# Brief
Look through the data below. Pick out the lines holding the string "will".

# Study material
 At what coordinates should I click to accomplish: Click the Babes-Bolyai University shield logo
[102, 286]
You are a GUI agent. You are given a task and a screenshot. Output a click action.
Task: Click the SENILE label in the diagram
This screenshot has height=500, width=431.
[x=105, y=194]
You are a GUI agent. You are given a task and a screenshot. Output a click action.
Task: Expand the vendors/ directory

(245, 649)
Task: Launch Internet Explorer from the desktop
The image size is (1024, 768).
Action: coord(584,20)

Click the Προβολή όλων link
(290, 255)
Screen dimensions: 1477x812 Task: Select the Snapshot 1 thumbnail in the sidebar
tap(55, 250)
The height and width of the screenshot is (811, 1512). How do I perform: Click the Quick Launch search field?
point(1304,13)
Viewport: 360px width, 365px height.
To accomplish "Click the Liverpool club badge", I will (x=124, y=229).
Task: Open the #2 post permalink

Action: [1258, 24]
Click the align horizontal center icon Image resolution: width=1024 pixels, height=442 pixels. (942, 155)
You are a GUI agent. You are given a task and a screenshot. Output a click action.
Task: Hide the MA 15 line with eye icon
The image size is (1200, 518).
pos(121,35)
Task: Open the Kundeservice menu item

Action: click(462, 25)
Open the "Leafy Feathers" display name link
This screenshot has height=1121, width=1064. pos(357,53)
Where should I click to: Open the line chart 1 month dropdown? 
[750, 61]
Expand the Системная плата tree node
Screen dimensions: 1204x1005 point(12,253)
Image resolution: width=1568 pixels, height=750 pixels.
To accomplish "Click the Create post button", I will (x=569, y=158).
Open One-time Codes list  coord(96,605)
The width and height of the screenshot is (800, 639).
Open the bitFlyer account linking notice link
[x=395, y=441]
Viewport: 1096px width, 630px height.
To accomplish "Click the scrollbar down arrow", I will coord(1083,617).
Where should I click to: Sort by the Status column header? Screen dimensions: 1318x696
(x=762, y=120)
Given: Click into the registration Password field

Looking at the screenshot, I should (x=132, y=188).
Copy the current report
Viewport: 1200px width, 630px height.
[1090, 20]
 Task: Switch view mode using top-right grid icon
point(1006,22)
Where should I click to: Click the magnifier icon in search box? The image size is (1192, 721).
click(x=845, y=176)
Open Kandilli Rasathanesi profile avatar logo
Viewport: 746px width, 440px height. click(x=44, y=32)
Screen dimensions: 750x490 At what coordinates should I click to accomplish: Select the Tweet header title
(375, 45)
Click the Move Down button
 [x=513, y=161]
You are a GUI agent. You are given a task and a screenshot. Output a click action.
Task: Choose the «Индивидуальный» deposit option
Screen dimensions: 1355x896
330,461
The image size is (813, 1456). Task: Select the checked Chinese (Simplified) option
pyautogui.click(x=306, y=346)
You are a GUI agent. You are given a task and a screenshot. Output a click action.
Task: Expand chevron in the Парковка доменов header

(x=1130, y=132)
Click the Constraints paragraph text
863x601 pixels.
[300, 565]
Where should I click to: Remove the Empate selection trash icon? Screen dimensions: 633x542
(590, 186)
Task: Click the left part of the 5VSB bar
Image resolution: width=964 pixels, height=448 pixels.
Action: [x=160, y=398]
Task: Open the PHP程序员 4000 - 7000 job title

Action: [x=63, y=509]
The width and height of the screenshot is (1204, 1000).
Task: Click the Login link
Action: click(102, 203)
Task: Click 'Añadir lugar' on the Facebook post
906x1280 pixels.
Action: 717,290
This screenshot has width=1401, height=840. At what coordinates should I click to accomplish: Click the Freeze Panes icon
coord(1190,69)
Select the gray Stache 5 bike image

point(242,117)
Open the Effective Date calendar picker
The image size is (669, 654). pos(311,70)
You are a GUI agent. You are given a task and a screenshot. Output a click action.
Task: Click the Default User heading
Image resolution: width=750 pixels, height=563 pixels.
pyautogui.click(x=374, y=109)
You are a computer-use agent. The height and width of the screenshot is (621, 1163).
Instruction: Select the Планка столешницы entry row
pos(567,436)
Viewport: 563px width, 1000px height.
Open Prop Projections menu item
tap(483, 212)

# Your solution
To accomplish "Click the Liverpool club badge", I will (x=124, y=229).
To accomplish "Click the Create post button", I will (x=569, y=158).
To accomplish "Click the scrollbar down arrow", I will coord(1083,617).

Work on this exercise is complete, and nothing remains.